A kinetic model of superoxide production from single pulmonary alveolar macrophages

Abstract

A kinetic model was developed to describe the production of superoxide (O2-) by single pulmonary alveolar macrophages (PAM). Model predictions were compared with experimental results obtained from single rat PAM. The O2- was quantified by measuring the reduction of nitro blue tetrazolium (NBT) to a diformazan precipitate (NBTH2) from video-recorded images of individual cells. The kinetic model considered three reactions: 1) the production of extracellular O2- from the reduction of oxygen by NADPH oxidase using intracellular NADPH as the substrate, 2) the subsequent dismutation of O2- to form H2O2, and 3) the reaction of O2- and NBT to form diformazan.

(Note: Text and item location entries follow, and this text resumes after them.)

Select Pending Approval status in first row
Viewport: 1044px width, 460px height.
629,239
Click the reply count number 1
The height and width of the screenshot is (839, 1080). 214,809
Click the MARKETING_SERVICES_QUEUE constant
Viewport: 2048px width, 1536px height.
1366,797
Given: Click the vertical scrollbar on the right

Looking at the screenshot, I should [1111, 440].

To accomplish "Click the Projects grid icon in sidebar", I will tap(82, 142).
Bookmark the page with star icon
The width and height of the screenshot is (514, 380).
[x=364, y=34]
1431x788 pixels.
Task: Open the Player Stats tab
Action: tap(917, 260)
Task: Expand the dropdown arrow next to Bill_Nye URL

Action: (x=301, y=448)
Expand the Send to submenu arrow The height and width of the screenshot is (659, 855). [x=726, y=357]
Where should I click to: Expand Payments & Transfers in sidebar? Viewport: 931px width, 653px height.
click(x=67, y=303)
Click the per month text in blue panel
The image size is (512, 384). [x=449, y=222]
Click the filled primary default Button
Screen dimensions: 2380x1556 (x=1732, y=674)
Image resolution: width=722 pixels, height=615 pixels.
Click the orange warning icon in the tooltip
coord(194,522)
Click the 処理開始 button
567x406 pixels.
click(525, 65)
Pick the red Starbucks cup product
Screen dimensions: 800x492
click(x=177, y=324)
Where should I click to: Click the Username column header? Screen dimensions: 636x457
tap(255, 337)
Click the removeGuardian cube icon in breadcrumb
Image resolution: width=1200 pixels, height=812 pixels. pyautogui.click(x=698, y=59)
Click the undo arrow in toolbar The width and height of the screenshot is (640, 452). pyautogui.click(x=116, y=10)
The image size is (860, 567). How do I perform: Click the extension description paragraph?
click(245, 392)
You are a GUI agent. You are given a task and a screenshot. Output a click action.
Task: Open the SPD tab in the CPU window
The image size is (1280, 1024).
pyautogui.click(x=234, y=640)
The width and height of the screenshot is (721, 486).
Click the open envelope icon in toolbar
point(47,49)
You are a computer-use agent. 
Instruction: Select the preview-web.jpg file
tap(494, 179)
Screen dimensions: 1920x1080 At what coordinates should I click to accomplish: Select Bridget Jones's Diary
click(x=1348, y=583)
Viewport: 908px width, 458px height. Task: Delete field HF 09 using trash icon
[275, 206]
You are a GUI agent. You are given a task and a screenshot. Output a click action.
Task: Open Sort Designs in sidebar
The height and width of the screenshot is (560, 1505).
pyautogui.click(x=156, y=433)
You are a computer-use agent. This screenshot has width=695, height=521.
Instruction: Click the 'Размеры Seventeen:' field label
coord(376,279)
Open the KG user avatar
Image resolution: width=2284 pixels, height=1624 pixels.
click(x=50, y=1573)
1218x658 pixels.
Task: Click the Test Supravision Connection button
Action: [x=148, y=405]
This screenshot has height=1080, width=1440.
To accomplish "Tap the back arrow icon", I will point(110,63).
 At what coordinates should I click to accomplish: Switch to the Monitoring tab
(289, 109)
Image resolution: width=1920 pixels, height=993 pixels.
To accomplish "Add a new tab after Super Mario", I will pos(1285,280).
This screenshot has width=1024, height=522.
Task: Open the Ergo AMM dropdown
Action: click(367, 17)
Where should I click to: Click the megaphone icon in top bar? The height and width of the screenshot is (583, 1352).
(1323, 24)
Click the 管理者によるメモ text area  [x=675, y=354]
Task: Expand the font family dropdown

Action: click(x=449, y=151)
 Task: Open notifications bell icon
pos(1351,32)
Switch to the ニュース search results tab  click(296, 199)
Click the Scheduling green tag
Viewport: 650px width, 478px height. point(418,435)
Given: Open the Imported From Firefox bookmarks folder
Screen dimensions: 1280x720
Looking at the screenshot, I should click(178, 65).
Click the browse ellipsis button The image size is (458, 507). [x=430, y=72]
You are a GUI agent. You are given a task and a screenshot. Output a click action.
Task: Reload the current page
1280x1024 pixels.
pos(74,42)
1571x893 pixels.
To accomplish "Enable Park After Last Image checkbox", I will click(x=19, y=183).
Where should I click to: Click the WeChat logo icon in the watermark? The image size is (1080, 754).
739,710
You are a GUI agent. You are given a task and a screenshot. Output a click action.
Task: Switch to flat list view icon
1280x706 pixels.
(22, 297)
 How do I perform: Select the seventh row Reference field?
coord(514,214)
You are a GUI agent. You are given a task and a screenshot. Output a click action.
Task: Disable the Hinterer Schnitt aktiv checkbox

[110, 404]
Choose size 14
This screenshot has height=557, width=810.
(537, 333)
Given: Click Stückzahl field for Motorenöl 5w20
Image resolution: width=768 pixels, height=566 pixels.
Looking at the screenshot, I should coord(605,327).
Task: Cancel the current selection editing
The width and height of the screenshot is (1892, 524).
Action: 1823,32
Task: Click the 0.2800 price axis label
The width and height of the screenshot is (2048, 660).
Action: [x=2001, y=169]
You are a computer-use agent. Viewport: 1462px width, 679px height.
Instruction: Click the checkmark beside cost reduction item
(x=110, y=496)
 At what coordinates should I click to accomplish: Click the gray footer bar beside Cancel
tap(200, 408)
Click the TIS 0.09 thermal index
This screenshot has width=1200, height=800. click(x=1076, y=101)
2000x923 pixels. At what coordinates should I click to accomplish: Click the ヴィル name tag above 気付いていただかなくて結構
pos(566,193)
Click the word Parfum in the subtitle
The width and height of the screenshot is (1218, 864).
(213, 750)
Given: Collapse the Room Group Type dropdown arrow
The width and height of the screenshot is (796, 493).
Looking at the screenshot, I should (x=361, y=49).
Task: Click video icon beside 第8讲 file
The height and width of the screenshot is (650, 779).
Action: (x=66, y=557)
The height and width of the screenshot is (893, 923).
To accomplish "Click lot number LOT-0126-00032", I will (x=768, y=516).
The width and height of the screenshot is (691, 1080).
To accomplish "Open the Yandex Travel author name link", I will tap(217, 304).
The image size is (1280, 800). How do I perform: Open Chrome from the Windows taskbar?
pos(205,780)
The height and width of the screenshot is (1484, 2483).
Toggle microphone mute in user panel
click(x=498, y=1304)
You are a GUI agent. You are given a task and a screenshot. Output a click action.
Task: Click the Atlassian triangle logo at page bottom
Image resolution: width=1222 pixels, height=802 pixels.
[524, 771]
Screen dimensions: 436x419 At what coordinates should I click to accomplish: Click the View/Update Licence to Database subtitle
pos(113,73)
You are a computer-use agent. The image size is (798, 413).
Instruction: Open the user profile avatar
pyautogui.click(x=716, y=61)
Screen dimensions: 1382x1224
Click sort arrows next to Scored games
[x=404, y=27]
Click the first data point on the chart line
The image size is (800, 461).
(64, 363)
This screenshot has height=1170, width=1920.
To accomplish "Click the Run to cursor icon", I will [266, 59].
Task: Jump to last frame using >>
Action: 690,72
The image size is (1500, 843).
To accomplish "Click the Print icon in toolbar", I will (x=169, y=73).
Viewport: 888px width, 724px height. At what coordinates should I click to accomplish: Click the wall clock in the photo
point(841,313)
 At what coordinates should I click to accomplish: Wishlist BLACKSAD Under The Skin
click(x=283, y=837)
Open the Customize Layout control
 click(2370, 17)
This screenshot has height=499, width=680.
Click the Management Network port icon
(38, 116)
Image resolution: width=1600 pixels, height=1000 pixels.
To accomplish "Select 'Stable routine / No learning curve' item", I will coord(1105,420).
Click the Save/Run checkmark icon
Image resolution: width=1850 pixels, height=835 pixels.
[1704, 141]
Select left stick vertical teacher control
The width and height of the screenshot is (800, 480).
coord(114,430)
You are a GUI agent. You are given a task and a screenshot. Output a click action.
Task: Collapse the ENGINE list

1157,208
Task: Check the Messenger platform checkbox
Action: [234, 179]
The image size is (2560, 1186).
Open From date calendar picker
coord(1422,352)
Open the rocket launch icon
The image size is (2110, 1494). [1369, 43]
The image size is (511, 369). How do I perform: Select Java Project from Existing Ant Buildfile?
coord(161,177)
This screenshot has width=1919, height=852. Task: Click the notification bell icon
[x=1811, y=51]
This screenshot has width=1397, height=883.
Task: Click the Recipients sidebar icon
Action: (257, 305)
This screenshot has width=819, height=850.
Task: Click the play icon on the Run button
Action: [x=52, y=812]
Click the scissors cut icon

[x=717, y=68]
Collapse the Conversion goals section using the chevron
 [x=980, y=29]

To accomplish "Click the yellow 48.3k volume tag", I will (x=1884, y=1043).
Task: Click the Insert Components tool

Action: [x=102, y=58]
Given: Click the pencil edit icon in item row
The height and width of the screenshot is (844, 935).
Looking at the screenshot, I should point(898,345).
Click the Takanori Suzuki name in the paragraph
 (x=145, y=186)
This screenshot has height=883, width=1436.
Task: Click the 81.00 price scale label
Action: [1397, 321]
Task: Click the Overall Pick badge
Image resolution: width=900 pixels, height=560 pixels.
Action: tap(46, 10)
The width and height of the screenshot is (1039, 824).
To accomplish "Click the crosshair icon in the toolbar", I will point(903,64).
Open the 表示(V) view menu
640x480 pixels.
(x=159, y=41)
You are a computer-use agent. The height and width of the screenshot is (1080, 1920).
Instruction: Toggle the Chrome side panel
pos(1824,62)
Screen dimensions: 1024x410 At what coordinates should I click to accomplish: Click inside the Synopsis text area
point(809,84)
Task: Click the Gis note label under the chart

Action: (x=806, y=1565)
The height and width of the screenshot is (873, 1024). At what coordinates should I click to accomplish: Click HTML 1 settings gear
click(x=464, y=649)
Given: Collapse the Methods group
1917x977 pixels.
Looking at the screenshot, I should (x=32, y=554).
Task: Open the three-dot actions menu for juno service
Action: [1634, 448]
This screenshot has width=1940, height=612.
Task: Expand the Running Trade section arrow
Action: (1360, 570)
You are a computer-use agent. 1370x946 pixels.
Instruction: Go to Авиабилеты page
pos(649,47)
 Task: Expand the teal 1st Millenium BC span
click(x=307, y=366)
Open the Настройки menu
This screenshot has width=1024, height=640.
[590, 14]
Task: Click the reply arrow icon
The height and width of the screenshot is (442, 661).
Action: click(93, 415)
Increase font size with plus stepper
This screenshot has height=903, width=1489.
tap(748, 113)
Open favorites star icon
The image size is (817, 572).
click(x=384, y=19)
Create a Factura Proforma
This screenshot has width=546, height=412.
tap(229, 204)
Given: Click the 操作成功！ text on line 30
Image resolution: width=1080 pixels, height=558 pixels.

NBT specificity for O2- was analyzed by comparing results in the presence and absence of superoxide dismutase (SOD) that catalyzes the dismutation of O2- to H2O2. Measured PAM heterogeneity was accounted for by varying the concentration of intracellular NADPH, its rate of depletion, and the concentration of intracellular NADPH oxidase in the kinetic model. Model predictions compared favorably with experimental results except when SOD was present. This discrepancy may be due to diffusional limitations because NBT is a relatively small molecule (818 mol wt) compared with SOD (34,000 mol wt). In addition, the cell surface is both ruffled and negatively charged, which may introduce steric hindrances and/or electrostatic effects, since SOD is also negatively charged, whereas NBT is positively charged.